**Problem requirements**
Can you reproduce every one of the records below, line for line and without any changes?

[Target position records]
-- Start --
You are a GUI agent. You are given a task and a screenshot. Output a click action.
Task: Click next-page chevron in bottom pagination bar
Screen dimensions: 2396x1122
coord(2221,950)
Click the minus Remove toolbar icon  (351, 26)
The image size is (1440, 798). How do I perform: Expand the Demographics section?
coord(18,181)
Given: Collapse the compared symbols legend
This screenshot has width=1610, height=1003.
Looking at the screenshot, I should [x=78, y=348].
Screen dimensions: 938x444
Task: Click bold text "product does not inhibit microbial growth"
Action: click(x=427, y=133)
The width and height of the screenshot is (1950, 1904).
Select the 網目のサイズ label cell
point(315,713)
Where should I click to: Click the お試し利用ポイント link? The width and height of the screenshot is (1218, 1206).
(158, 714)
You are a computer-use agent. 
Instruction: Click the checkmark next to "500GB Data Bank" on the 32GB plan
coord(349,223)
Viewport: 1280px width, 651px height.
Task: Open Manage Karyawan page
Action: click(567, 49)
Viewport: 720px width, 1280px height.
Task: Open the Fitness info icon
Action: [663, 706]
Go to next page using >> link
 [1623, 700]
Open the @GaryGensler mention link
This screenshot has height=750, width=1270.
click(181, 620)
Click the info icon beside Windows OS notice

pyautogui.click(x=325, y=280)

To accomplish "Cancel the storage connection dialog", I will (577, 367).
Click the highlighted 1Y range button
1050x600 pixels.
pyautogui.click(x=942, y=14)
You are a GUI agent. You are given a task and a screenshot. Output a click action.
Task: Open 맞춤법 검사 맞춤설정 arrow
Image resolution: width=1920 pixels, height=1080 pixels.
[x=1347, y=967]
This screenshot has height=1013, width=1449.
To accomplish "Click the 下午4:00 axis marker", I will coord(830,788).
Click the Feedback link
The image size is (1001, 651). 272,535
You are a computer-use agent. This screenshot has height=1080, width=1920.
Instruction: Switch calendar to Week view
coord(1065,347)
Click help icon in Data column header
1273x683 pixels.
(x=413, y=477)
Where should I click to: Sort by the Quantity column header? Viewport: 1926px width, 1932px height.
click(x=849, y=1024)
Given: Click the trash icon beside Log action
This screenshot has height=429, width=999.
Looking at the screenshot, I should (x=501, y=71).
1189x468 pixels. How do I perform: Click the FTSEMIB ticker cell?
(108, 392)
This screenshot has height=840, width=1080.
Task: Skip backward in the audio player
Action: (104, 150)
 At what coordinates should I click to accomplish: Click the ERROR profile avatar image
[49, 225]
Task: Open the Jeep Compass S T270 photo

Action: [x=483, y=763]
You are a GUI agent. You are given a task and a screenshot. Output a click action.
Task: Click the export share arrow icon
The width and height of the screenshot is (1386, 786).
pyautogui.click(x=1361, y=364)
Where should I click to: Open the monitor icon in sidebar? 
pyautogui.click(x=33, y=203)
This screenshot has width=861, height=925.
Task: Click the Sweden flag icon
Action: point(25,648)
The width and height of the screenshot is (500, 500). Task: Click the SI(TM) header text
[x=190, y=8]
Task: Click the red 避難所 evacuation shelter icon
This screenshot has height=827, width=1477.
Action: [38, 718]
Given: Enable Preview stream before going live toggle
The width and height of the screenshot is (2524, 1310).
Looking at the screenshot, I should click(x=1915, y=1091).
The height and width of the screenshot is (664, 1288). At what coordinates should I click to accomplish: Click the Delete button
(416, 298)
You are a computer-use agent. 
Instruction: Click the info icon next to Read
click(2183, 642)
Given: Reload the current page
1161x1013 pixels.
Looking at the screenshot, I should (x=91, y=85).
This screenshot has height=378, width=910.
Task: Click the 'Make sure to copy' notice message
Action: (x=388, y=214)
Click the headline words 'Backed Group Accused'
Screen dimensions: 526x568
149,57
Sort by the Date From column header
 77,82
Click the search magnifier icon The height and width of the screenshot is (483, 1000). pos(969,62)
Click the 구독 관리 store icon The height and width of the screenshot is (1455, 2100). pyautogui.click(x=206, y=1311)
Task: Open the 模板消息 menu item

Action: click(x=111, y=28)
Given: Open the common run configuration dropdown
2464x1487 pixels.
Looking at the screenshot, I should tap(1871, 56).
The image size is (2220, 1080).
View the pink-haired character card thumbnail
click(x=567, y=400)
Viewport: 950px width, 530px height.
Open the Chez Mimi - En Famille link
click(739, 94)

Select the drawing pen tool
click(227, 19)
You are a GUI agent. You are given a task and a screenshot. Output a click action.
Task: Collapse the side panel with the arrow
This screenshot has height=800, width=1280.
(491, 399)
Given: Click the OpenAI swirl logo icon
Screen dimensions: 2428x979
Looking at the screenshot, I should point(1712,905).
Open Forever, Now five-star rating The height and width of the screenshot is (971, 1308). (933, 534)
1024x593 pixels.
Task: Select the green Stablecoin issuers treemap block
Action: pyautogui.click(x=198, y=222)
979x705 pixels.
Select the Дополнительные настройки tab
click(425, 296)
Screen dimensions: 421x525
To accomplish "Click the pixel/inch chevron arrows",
-- End --
**Completed task**
You are a GUI agent. You are given a task and a screenshot. Output a click action.
Task: Click next-page chevron in bottom pagination bar
Screen dimensions: 2396x1122
coord(2221,950)
Click the minus Remove toolbar icon  (351, 26)
The image size is (1440, 798). How do I perform: Expand the Demographics section?
coord(18,181)
Given: Collapse the compared symbols legend
This screenshot has width=1610, height=1003.
Looking at the screenshot, I should [x=78, y=348].
Screen dimensions: 938x444
Task: Click bold text "product does not inhibit microbial growth"
Action: click(x=427, y=133)
The width and height of the screenshot is (1950, 1904).
Select the 網目のサイズ label cell
point(315,713)
Where should I click to: Click the お試し利用ポイント link? The width and height of the screenshot is (1218, 1206).
(158, 714)
You are a computer-use agent. 
Instruction: Click the checkmark next to "500GB Data Bank" on the 32GB plan
coord(349,223)
Viewport: 1280px width, 651px height.
Task: Open Manage Karyawan page
Action: click(567, 49)
Viewport: 720px width, 1280px height.
Task: Open the Fitness info icon
Action: [663, 706]
Go to next page using >> link
 [1623, 700]
Open the @GaryGensler mention link
This screenshot has height=750, width=1270.
click(181, 620)
Click the info icon beside Windows OS notice

pyautogui.click(x=325, y=280)

To accomplish "Cancel the storage connection dialog", I will (577, 367).
Click the highlighted 1Y range button
1050x600 pixels.
pyautogui.click(x=942, y=14)
You are a GUI agent. You are given a task and a screenshot. Output a click action.
Task: Open 맞춤법 검사 맞춤설정 arrow
Image resolution: width=1920 pixels, height=1080 pixels.
[x=1347, y=967]
This screenshot has height=1013, width=1449.
To accomplish "Click the 下午4:00 axis marker", I will coord(830,788).
Click the Feedback link
The image size is (1001, 651). 272,535
You are a computer-use agent. This screenshot has height=1080, width=1920.
Instruction: Switch calendar to Week view
coord(1065,347)
Click help icon in Data column header
1273x683 pixels.
(x=413, y=477)
Where should I click to: Sort by the Quantity column header? Viewport: 1926px width, 1932px height.
click(x=849, y=1024)
Given: Click the trash icon beside Log action
This screenshot has height=429, width=999.
Looking at the screenshot, I should (x=501, y=71).
1189x468 pixels. How do I perform: Click the FTSEMIB ticker cell?
(108, 392)
This screenshot has height=840, width=1080.
Task: Skip backward in the audio player
Action: (104, 150)
 At what coordinates should I click to accomplish: Click the ERROR profile avatar image
[49, 225]
Task: Open the Jeep Compass S T270 photo

Action: [x=483, y=763]
You are a GUI agent. You are given a task and a screenshot. Output a click action.
Task: Click the export share arrow icon
The width and height of the screenshot is (1386, 786).
pyautogui.click(x=1361, y=364)
Where should I click to: Open the monitor icon in sidebar? 
pyautogui.click(x=33, y=203)
This screenshot has width=861, height=925.
Task: Click the Sweden flag icon
Action: point(25,648)
The width and height of the screenshot is (500, 500). Task: Click the SI(TM) header text
[x=190, y=8]
Task: Click the red 避難所 evacuation shelter icon
This screenshot has height=827, width=1477.
Action: [38, 718]
Given: Enable Preview stream before going live toggle
The width and height of the screenshot is (2524, 1310).
Looking at the screenshot, I should click(x=1915, y=1091).
The height and width of the screenshot is (664, 1288). At what coordinates should I click to accomplish: Click the Delete button
(416, 298)
You are a computer-use agent. 
Instruction: Click the info icon next to Read
click(2183, 642)
Given: Reload the current page
1161x1013 pixels.
Looking at the screenshot, I should (x=91, y=85).
This screenshot has height=378, width=910.
Task: Click the 'Make sure to copy' notice message
Action: (x=388, y=214)
Click the headline words 'Backed Group Accused'
Screen dimensions: 526x568
149,57
Sort by the Date From column header
 77,82
Click the search magnifier icon The height and width of the screenshot is (483, 1000). pos(969,62)
Click the 구독 관리 store icon The height and width of the screenshot is (1455, 2100). pyautogui.click(x=206, y=1311)
Task: Open the 模板消息 menu item

Action: click(x=111, y=28)
Given: Open the common run configuration dropdown
2464x1487 pixels.
Looking at the screenshot, I should tap(1871, 56).
The image size is (2220, 1080).
View the pink-haired character card thumbnail
click(x=567, y=400)
Viewport: 950px width, 530px height.
Open the Chez Mimi - En Famille link
click(739, 94)

Select the drawing pen tool
click(227, 19)
You are a GUI agent. You are given a task and a screenshot. Output a click action.
Task: Collapse the side panel with the arrow
This screenshot has height=800, width=1280.
(491, 399)
Given: Click the OpenAI swirl logo icon
Screen dimensions: 2428x979
Looking at the screenshot, I should point(1712,905).
Open Forever, Now five-star rating The height and width of the screenshot is (971, 1308). (933, 534)
1024x593 pixels.
Task: Select the green Stablecoin issuers treemap block
Action: pyautogui.click(x=198, y=222)
979x705 pixels.
Select the Дополнительные настройки tab
click(425, 296)
Screen dimensions: 421x525
To accomplish "Click the pixel/inch chevron arrows",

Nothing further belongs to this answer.